■ **Description of the task**: All of the data below should be returned exactly.

■ **Dataset content**:
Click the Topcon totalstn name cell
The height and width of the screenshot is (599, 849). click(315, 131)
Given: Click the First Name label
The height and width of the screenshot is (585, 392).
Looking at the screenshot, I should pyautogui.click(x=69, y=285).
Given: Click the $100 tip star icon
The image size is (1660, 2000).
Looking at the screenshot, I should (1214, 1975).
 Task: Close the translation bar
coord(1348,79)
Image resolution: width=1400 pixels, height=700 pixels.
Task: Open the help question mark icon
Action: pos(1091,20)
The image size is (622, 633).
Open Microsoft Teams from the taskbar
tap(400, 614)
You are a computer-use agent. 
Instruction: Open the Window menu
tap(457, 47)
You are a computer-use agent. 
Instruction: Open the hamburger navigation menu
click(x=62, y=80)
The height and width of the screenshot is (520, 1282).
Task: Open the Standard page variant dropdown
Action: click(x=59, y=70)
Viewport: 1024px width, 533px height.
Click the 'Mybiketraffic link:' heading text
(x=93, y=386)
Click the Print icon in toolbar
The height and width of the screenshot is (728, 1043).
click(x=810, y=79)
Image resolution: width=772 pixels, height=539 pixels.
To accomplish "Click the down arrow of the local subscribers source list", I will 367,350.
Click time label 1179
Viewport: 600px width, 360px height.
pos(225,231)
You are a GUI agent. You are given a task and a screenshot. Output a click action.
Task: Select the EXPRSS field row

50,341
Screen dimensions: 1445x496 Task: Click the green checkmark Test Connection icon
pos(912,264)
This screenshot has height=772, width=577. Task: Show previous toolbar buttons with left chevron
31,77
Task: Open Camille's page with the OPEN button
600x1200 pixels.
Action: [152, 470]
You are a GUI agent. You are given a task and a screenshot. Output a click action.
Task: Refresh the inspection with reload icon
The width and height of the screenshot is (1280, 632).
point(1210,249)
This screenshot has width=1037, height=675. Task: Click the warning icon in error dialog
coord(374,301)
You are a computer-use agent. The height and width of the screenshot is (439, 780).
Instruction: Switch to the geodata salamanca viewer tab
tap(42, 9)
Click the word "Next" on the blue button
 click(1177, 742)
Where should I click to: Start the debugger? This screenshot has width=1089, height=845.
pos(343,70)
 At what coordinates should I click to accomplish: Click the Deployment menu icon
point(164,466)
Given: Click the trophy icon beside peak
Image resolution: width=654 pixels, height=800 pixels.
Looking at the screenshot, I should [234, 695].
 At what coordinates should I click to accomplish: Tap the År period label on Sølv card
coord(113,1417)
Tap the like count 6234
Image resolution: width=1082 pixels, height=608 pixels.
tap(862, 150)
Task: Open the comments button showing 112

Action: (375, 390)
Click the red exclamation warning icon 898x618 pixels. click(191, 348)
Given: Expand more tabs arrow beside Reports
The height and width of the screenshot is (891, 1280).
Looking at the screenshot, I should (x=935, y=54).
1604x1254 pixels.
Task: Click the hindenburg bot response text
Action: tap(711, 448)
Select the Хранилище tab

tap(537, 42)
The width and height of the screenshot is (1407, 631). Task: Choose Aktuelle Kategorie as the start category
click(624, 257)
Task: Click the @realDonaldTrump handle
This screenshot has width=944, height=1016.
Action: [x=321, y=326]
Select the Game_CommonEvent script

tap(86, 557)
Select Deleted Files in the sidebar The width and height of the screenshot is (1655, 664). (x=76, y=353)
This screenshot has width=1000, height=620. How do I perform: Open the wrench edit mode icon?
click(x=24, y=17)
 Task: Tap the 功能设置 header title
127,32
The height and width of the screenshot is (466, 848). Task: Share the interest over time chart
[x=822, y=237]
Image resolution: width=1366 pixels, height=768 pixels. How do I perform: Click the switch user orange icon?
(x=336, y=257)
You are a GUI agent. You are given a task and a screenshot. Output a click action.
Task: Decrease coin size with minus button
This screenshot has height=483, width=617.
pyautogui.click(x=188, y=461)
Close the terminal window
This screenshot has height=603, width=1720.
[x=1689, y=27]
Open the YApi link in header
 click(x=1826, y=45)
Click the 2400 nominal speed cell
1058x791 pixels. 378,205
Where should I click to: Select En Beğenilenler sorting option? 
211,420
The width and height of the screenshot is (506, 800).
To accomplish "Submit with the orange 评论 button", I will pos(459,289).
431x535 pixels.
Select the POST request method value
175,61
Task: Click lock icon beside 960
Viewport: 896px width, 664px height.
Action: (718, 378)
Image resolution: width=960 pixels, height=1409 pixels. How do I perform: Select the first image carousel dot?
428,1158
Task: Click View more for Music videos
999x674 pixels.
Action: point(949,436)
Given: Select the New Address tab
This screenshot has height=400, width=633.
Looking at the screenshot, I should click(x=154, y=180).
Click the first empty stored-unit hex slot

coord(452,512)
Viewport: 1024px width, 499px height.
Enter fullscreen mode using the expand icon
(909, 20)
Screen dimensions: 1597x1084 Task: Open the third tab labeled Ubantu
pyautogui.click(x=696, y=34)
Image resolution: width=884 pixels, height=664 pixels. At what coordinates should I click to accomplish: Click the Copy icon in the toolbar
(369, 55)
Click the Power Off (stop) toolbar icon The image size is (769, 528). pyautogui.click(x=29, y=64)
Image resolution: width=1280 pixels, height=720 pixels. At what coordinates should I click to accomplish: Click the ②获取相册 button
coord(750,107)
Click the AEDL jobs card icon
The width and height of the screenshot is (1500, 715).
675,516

■ **Task result**:
Click the Topcon totalstn name cell
The height and width of the screenshot is (599, 849). click(315, 131)
Given: Click the First Name label
The height and width of the screenshot is (585, 392).
Looking at the screenshot, I should pyautogui.click(x=69, y=285).
Given: Click the $100 tip star icon
The image size is (1660, 2000).
Looking at the screenshot, I should (1214, 1975).
 Task: Close the translation bar
coord(1348,79)
Image resolution: width=1400 pixels, height=700 pixels.
Task: Open the help question mark icon
Action: pos(1091,20)
The image size is (622, 633).
Open Microsoft Teams from the taskbar
tap(400, 614)
You are a computer-use agent. 
Instruction: Open the Window menu
tap(457, 47)
You are a computer-use agent. 
Instruction: Open the hamburger navigation menu
click(x=62, y=80)
The height and width of the screenshot is (520, 1282).
Task: Open the Standard page variant dropdown
Action: click(x=59, y=70)
Viewport: 1024px width, 533px height.
Click the 'Mybiketraffic link:' heading text
(x=93, y=386)
Click the Print icon in toolbar
The height and width of the screenshot is (728, 1043).
click(x=810, y=79)
Image resolution: width=772 pixels, height=539 pixels.
To accomplish "Click the down arrow of the local subscribers source list", I will 367,350.
Click time label 1179
Viewport: 600px width, 360px height.
pos(225,231)
You are a GUI agent. You are given a task and a screenshot. Output a click action.
Task: Select the EXPRSS field row

50,341
Screen dimensions: 1445x496 Task: Click the green checkmark Test Connection icon
pos(912,264)
This screenshot has height=772, width=577. Task: Show previous toolbar buttons with left chevron
31,77
Task: Open Camille's page with the OPEN button
600x1200 pixels.
Action: [152, 470]
You are a GUI agent. You are given a task and a screenshot. Output a click action.
Task: Refresh the inspection with reload icon
The width and height of the screenshot is (1280, 632).
point(1210,249)
This screenshot has width=1037, height=675. Task: Click the warning icon in error dialog
coord(374,301)
You are a computer-use agent. The height and width of the screenshot is (439, 780).
Instruction: Switch to the geodata salamanca viewer tab
tap(42, 9)
Click the word "Next" on the blue button
 click(1177, 742)
Where should I click to: Start the debugger? This screenshot has width=1089, height=845.
pos(343,70)
 At what coordinates should I click to accomplish: Click the Deployment menu icon
point(164,466)
Given: Click the trophy icon beside peak
Image resolution: width=654 pixels, height=800 pixels.
Looking at the screenshot, I should [234, 695].
 At what coordinates should I click to accomplish: Tap the År period label on Sølv card
coord(113,1417)
Tap the like count 6234
Image resolution: width=1082 pixels, height=608 pixels.
tap(862, 150)
Task: Open the comments button showing 112

Action: (375, 390)
Click the red exclamation warning icon 898x618 pixels. click(191, 348)
Given: Expand more tabs arrow beside Reports
The height and width of the screenshot is (891, 1280).
Looking at the screenshot, I should (x=935, y=54).
1604x1254 pixels.
Task: Click the hindenburg bot response text
Action: tap(711, 448)
Select the Хранилище tab

tap(537, 42)
The width and height of the screenshot is (1407, 631). Task: Choose Aktuelle Kategorie as the start category
click(624, 257)
Task: Click the @realDonaldTrump handle
This screenshot has width=944, height=1016.
Action: [x=321, y=326]
Select the Game_CommonEvent script

tap(86, 557)
Select Deleted Files in the sidebar The width and height of the screenshot is (1655, 664). (x=76, y=353)
This screenshot has width=1000, height=620. How do I perform: Open the wrench edit mode icon?
click(x=24, y=17)
 Task: Tap the 功能设置 header title
127,32
The height and width of the screenshot is (466, 848). Task: Share the interest over time chart
[x=822, y=237]
Image resolution: width=1366 pixels, height=768 pixels. How do I perform: Click the switch user orange icon?
(x=336, y=257)
You are a GUI agent. You are given a task and a screenshot. Output a click action.
Task: Decrease coin size with minus button
This screenshot has height=483, width=617.
pyautogui.click(x=188, y=461)
Close the terminal window
This screenshot has height=603, width=1720.
[x=1689, y=27]
Open the YApi link in header
 click(x=1826, y=45)
Click the 2400 nominal speed cell
1058x791 pixels. 378,205
Where should I click to: Select En Beğenilenler sorting option? 
211,420
The width and height of the screenshot is (506, 800).
To accomplish "Submit with the orange 评论 button", I will pos(459,289).
431x535 pixels.
Select the POST request method value
175,61
Task: Click lock icon beside 960
Viewport: 896px width, 664px height.
Action: (718, 378)
Image resolution: width=960 pixels, height=1409 pixels. How do I perform: Select the first image carousel dot?
428,1158
Task: Click View more for Music videos
999x674 pixels.
Action: point(949,436)
Given: Select the New Address tab
This screenshot has height=400, width=633.
Looking at the screenshot, I should click(x=154, y=180).
Click the first empty stored-unit hex slot

coord(452,512)
Viewport: 1024px width, 499px height.
Enter fullscreen mode using the expand icon
(909, 20)
Screen dimensions: 1597x1084 Task: Open the third tab labeled Ubantu
pyautogui.click(x=696, y=34)
Image resolution: width=884 pixels, height=664 pixels. At what coordinates should I click to accomplish: Click the Copy icon in the toolbar
(369, 55)
Click the Power Off (stop) toolbar icon The image size is (769, 528). pyautogui.click(x=29, y=64)
Image resolution: width=1280 pixels, height=720 pixels. At what coordinates should I click to accomplish: Click the ②获取相册 button
coord(750,107)
Click the AEDL jobs card icon
The width and height of the screenshot is (1500, 715).
675,516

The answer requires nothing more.